You need to have docker desktop installed. When you have that you can simply build and start the container with the following commands:

docker build -t alpine-imagemagick .
docker run -it --rm -v ~/WorkingFolder/:/DATA alpine-imagemagick

The -v parameter is pretty important. Here I map the ~/WorkingFolder directory from outside of the container to be mounted on the /DATA directory inside of the container. This makes it possible to work on files in your Mac filesystem from tools inside your docker container.

Preparing the files and running ffmpeg

Now we can start preparing the image files we want to stitch together. Put a copy of them into the “WorkingFolder”. Them being a copy is pretty important. Ffmpeg will require the files to be named in sequence and we will use a small script to rename them. On the circle’s Notes blog I found a small bash script posted into the comments by Paul Sommer back in 2010. The script looks like this

#!/bin/bash
i=0
ind=0000
for x in $1*.JPG ; do
  mv “$x” “$1$ind.JPG”
  ((++i))
  ind=$i
  # $ind must have four digits
  for d in 10 100 1000 ; do
    if [ $i -lt $d ]
    then
      ind=0$ind
    fi
  done
done

By running this I renamed my 1800+ images from names such as

G0019229.JPG to G0001.JPG

This is the reason you should work on a copy of your data set. If something goes wrong while running the script you can copy the originals into a fresh working set. Also please note that the Linux filesystem is case sensitive e.g. if your files is not suffixed with capital JPG the script needs to be updated accordingly on line 4 and 5. I called the script rename.sh and thus the following command line will rename all the files in the folder.

./rename.sh G

ffmpeg is a complex tool and it took a bit of digging before I got it to work as I wanted. Using ffmpeg to convert a set of images into a video web page contains quite a lot of information and this was a great starting point to figure out the parameters needed to do what I wanted.

ffmpeg -r 25 -f image2 -s 1920x1080 -i G%04d.JPG -vcodec mpeg4 -crf 25  -pix_fmt yuv420p output.mp4

One important parameter is the -r parameter. It determines the number frames per seconds you want to use. This will determine how smooth but also how long your video will be. You probably want to experiment with this setting until you get the result you want. And you probably want to do that on a subset of your images. It took my computer roughly 10 minutes to create a video from 1800+ images.

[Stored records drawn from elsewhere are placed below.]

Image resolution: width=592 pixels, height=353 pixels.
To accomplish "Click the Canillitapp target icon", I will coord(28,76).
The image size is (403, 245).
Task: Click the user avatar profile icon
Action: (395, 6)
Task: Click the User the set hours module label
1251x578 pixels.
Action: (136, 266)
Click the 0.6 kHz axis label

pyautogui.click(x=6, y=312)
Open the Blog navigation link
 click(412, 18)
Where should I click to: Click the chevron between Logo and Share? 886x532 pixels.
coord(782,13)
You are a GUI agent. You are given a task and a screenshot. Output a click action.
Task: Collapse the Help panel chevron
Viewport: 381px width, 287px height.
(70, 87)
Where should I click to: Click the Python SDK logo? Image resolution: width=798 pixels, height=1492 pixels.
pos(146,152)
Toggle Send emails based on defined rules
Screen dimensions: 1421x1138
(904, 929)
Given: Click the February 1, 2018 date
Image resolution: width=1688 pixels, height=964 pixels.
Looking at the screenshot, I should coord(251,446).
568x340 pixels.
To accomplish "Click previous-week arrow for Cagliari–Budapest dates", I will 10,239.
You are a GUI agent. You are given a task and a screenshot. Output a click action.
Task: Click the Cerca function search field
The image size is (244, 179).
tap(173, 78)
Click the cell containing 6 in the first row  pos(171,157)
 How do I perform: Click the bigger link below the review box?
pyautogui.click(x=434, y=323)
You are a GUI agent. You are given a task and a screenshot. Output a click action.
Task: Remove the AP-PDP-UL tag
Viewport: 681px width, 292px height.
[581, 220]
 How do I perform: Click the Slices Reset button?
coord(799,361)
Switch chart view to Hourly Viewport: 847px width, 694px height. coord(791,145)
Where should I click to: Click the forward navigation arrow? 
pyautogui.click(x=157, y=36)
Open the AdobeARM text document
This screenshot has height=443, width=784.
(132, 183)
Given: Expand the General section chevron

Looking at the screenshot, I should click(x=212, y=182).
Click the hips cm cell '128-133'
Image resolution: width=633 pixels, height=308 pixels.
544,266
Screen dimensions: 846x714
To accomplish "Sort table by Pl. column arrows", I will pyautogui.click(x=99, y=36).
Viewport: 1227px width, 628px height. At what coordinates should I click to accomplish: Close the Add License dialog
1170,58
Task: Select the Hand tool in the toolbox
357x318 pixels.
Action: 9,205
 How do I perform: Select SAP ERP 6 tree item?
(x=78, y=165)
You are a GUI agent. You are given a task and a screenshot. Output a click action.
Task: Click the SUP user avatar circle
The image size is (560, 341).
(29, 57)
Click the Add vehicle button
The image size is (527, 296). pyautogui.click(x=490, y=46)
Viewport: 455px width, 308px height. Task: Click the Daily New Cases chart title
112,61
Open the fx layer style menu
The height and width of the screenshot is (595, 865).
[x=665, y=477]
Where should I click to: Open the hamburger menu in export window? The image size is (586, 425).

With the frame rate set to 25, 1800 images will give you 72 seconds of video (1800/25).

It is not only the frame rate that will determine the smoothness of you clip. Also the time in-between the images in your time lapse will impact how smooth the video rolls. This is especially true if thee is a lot of movement in the scene.

Reference information about ffmpeg can be found on the ffmpeg webpage – ffmpeg Documentation

And now if everything went well you should have a smoking hot time lapse in the output.mp4 file.

The result and how to improve it

I am pretty happy with the result. It took quite sometime to figure it out but well worth it. It was a good learning experience. You can see the result here:

Video: Cutting The Tree – Creating my first time lapse

There are a few way that the result can be improved. More and more digital cameras can be setup to continuously snap a picture. By setting the exposure and focus to manual you can better improve the video end result. Most modern cameras have a pretty big resolution and a HD-video has as low resolution as 1920×1080. This means that the time laps images doesn’t have to be done in full size and quality. This will reduce the file sizes and make your battery life and SD-card space last longer.

After you have rendered you time laps, you can (and probably should) edit it in your video editing software of choice. This to cut it and polish it to live up to all of your expectations on a nice and modern video. The clip is also without sound that is something that you may want to change.

Good luck with your own time lapsing and feel free to share your creation with me!